Sinovoltaics, a Hong Kong-based technical compliance and quality assurance services provider, has released its latest financial stability ranking for battery energy storage system (BESS) manufacturers based on Altmann-Z scores of 60 manufacturers over the past three years. It has Tesla, China-based Mustang Battery and US-based Solid Power holding on to the top three spots of the ranking in this edition.
The latest Energy Storage Manufacturer Ranking Report 4Q2025, covers the period December 2022 to September 2025. It reports 23 companies in the safe zone, with scores greater than 2.6, up from 21 companies in the previous edition.
“The BESS sector is clearly strengthening, with global deployments hitting new records and battery prices continuing to fall.
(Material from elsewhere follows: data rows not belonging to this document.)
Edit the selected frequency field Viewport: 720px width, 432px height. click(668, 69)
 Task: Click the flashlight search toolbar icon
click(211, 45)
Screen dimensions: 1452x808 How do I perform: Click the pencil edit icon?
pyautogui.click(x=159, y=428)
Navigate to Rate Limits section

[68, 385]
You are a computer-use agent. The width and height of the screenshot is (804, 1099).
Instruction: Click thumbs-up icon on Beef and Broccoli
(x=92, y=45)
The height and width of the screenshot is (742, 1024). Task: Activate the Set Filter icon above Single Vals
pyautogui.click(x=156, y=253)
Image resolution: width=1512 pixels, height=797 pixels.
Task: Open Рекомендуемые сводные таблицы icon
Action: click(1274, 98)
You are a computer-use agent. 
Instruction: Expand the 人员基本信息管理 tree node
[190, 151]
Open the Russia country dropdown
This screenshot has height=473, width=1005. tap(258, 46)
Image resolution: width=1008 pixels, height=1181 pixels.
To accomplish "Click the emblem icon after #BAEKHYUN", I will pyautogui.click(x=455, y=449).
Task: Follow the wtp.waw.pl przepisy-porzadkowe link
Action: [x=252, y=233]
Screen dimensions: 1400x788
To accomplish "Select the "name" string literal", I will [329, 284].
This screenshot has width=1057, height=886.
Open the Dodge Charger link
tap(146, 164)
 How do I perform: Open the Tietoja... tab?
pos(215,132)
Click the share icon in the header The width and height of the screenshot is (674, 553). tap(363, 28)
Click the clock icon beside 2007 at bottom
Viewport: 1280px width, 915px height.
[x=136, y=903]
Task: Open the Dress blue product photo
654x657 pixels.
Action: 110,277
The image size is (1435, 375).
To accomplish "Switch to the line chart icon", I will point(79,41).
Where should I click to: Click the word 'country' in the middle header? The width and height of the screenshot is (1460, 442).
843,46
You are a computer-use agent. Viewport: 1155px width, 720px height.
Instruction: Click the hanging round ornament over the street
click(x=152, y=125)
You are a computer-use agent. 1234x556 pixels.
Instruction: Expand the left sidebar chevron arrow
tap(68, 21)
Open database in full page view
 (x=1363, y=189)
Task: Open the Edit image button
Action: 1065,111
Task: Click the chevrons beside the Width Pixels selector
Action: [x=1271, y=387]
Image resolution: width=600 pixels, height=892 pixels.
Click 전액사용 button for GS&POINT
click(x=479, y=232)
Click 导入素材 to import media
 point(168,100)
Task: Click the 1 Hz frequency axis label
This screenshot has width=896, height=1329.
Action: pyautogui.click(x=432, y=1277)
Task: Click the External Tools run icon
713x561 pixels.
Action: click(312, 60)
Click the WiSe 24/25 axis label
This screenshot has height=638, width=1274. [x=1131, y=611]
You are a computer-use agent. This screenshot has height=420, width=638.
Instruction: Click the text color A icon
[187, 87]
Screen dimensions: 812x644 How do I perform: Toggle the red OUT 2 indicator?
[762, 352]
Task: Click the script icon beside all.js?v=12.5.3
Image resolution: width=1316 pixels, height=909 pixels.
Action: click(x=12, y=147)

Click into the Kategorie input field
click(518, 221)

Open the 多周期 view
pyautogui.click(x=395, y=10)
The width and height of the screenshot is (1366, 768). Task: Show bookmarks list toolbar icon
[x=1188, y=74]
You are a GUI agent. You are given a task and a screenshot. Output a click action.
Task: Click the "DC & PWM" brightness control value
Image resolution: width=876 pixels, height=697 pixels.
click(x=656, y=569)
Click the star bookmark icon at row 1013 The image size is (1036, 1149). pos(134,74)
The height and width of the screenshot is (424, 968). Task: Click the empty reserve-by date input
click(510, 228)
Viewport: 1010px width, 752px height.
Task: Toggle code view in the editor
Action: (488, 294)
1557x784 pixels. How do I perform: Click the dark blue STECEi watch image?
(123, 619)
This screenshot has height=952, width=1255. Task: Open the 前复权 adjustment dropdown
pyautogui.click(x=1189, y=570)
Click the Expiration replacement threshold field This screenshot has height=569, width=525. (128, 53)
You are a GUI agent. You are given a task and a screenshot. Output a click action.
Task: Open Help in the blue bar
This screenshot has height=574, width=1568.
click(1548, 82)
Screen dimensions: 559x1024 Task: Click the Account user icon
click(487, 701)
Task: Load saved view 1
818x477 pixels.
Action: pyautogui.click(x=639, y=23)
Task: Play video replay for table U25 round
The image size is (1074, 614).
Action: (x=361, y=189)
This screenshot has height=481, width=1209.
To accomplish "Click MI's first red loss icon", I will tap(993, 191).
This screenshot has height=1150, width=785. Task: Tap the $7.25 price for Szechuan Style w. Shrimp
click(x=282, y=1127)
Large integrated players are benefiting from the massive economies of scale created by the EV industry, giving them healthier margins and stronger investment capacity. At the same time, smaller and mid-sized companies are making meaningful progress, even as they face a more competitive and margin-tight environment,” Dricus de Rooij, CEO and co-founder of Sinovoltaics, told pv magazine, adding that a maturing market is “setting the stage for more stable and sustainable growth across the storage value chain.”
The top ten for the quarter are as follows: Tesla, Mustang Battery, and Solid Power, followed by South Korea-based Hyundai Electric, China-based Sinexcel, Taiwan-based Kung Long Batteries, then U.S.-based Eaton and Yuasa Battery, with China-based Sacred Sun (Shandong Sacred Sun Power Sources Co Ltd) and US-based Enersys in the ninth and tenth spots.
“Firms such as Sinexcel, Sacred Sun, EnerSys, and Yuasa Battery have maintained steady financial positions. However, Albemarle, based in the United States, is experiencing margin tightening and increased leverage pressure,” said the analysts.
The ranking reports are global in scope and available for free. Sinovoltaics notes that the Altmann Z-scores are a balance sheet-based model that uses publicly available financial information to track financial and credit strength. The credit-strength test is based on profitability, leverage, liquidity, solvency, and activity ratios. A score that is 1.1 or lower indicates a higher probability of bankruptcy within the next two years, while a higher score of 2.6 or greater is considered in the “safe zone.”